Quoted passage below:

Diagnosis of megaloblastic Anemia
- CBC (complete blood count), RBC indices, platelet count, differential count, reticulocyte count, and microscopic examination of the peripheral blood smear should be performed.
- macrocytic anemia, thrombocytopenia, and reduced reticulocyte count. The mean cell volume (MCV) can range from 100-150 fL or greater.
- Hypersegmented neutrophils.
- Macroovalocytes.
- Increase LDH and indirect bilirubin.
- BM Aspirate: showed hypercellular BM & the erythroblasts are large, there are giant metamyelocytes.
- Tests for the diagnosis of cobalamin deficiency are described as follows:
- Low serum cobalamin level.
- Serum folate levels
- Tests for folate deficiency
▪Serum folate
▪The RBC folate level is usually low
Pernicious Anemia
- This is a special type of Megaloblastic anemia.
- Caused by absorption defect in vitamin B-12 due to autoimmune disease.
Clinical Features:
- Megaloblastic anemia
- Serum B-12 deficiency.
- Chronic atrophic gastritis
- Nervous system manifestations (paresthesias, numbness, weakness, memory loss, personality changes, ataxia, loss of vibration and sense of position, psychosis “megaloblastic madness”)
- Atrophic glossitis
- Achlorhydria (lack of HCl in gastric juice).
- Elevated serum bilirubin and LDH reflective of increased RBC breakdown due to ineffective erythropoiesis.
Pathophysiology
- Autoantibody to IF
Two types:
▪Type I blocks the attachment of B-12 to IF.
▪Type II blocks B-12-IF complex to the ileal receptor.
Present in up to 70% of patients with P.A. and Sn approaches 100%.
- Autoantibody to gastric parietal cells
▪Directed against the H/K-ATPase on the cell membrane
▪This leads to a decline in the number of parietal cells and IF production.
▪Leads to chronic atrophic gastritis and gastric atrophy.
▪Found in 90% of patients with pernicious anemia.

End of Quoted passage.
Extracted records below:

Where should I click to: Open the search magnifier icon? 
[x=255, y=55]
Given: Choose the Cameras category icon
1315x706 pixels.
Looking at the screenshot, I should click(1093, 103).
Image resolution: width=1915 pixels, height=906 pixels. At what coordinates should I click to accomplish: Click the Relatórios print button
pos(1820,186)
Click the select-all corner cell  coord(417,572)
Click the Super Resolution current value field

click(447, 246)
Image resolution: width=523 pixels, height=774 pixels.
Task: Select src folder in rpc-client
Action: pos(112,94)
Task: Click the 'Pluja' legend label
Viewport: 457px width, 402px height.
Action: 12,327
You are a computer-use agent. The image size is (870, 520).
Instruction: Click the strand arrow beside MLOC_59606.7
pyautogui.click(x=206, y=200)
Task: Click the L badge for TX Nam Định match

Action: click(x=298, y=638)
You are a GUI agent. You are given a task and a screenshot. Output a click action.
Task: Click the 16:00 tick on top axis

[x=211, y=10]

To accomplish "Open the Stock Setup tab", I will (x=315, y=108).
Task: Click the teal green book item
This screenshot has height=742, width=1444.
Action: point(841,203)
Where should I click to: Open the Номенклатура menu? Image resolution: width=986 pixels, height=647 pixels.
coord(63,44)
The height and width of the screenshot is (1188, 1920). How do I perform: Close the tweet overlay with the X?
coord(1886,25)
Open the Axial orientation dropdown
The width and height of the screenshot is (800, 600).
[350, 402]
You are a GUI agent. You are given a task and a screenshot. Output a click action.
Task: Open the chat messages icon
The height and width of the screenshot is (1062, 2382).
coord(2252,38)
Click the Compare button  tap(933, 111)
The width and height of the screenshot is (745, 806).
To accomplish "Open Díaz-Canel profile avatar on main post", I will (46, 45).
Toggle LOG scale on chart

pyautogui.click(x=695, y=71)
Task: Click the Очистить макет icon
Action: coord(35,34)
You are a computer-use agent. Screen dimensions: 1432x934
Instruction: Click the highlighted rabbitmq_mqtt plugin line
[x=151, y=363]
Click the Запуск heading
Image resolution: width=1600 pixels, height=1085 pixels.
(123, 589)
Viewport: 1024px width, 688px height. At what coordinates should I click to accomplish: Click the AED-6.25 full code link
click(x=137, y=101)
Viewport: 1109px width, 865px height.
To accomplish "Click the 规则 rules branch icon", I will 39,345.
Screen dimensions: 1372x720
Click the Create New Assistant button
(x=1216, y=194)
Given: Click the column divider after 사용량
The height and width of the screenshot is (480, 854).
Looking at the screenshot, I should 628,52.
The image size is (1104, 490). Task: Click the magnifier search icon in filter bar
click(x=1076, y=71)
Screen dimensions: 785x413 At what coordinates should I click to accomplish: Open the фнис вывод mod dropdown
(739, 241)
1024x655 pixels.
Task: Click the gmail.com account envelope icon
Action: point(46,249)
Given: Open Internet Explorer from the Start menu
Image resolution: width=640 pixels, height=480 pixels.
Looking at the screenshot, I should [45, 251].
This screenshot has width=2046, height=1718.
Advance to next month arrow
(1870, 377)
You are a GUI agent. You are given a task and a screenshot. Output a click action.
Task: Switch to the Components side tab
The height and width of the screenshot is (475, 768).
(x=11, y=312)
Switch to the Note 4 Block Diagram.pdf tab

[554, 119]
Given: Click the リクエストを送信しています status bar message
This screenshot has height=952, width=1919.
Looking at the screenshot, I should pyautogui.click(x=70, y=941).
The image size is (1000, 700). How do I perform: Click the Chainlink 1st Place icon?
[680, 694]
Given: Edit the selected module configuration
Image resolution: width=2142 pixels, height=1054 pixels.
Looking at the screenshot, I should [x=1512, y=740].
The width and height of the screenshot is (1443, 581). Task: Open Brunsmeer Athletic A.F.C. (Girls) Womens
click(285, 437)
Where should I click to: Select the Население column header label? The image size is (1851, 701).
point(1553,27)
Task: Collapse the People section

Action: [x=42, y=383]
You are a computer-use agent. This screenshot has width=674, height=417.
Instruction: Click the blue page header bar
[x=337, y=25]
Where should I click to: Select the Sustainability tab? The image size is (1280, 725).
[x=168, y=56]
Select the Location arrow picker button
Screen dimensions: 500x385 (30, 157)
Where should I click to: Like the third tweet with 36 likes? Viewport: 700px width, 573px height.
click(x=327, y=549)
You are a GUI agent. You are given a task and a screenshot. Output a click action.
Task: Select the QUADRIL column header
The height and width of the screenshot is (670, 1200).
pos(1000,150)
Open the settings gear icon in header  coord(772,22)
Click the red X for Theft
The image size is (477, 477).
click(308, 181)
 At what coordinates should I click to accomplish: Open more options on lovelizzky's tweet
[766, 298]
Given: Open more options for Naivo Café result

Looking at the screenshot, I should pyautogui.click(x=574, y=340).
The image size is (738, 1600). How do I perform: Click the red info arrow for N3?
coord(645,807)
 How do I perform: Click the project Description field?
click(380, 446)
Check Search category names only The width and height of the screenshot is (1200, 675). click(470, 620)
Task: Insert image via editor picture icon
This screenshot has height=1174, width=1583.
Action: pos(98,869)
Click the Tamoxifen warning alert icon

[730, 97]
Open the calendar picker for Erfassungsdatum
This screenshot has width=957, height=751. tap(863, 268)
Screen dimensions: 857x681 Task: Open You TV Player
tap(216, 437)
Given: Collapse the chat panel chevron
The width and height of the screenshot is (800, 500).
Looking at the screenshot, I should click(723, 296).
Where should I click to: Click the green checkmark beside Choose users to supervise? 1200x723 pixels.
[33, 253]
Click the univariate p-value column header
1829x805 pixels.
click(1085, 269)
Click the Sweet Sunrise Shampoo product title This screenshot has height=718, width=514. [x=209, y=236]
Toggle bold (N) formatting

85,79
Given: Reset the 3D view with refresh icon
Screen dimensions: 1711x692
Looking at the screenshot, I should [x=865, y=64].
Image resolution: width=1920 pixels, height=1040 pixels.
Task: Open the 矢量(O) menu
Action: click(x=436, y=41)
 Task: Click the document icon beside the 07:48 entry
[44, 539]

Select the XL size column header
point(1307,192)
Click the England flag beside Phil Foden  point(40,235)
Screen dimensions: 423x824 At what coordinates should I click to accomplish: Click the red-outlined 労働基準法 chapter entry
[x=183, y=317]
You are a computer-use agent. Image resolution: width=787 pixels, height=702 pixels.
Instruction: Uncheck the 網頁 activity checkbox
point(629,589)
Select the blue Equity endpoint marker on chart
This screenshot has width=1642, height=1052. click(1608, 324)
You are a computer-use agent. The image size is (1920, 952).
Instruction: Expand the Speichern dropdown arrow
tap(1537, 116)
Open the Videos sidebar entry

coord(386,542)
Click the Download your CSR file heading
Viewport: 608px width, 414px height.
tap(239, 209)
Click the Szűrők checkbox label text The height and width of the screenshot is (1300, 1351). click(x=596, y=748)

End of Extracted records.

Exercise ::
Extend the notes on megaloblastic and pernicious anemia from the point where they stop. The rows are not needed.

Exercise response ::
Schilling test
- Is a radiometric test of cobalamin absorption. The test is given in 3 parts, as follows:
▪In the first part of the test, radioactive cyanocobalamin is given orally. Unlabeled cyanocobalamin is given intramuscularly to inhibit the uptake of radioactive cobalamin by the liver. Next, the urinary secretion of radioactive cobalamin is measured to estimate whether the orally administered cobalamin has been taken up. Low secretion suggests either pernicious anemia or an abnormality in the terminal ileum that prevented the uptake of IF-cobalamin complexes.
▪The second part of the test is performed in the same manner, except that IF is given orally along with radioactive cyanocobalamin. If the intake of radioactive cyanocobalamin is resumed, the patient is likely to have pernicious anemia. However, if IF does not restore uptake, then an abnormality in the terminal ileum is most likely present.
▪A third phase can be performed in which the patient is treated with antibiotics (Ab) before administering radioactive cyanocobalamin. If the antibiotic restores the absorption of cobalamin from the gastrointestinal tract, the patient is most likely to have blind ring syndrome.
Schilling test
Causes of
Cobalamin Deficiency |
Part I
without IF |
Part II
with IF |
Part III
with Ab |
Pernicious
Anemia |
Low |
Normal |
Not Needed |
Bacterial
Overgrowth |
Low |
Low |
Normal |
Ileal
Dysfunction |
Low |
Low |
Low |
Treatment:
- Cobalamin and folic acid therapy can treat these deficiencies.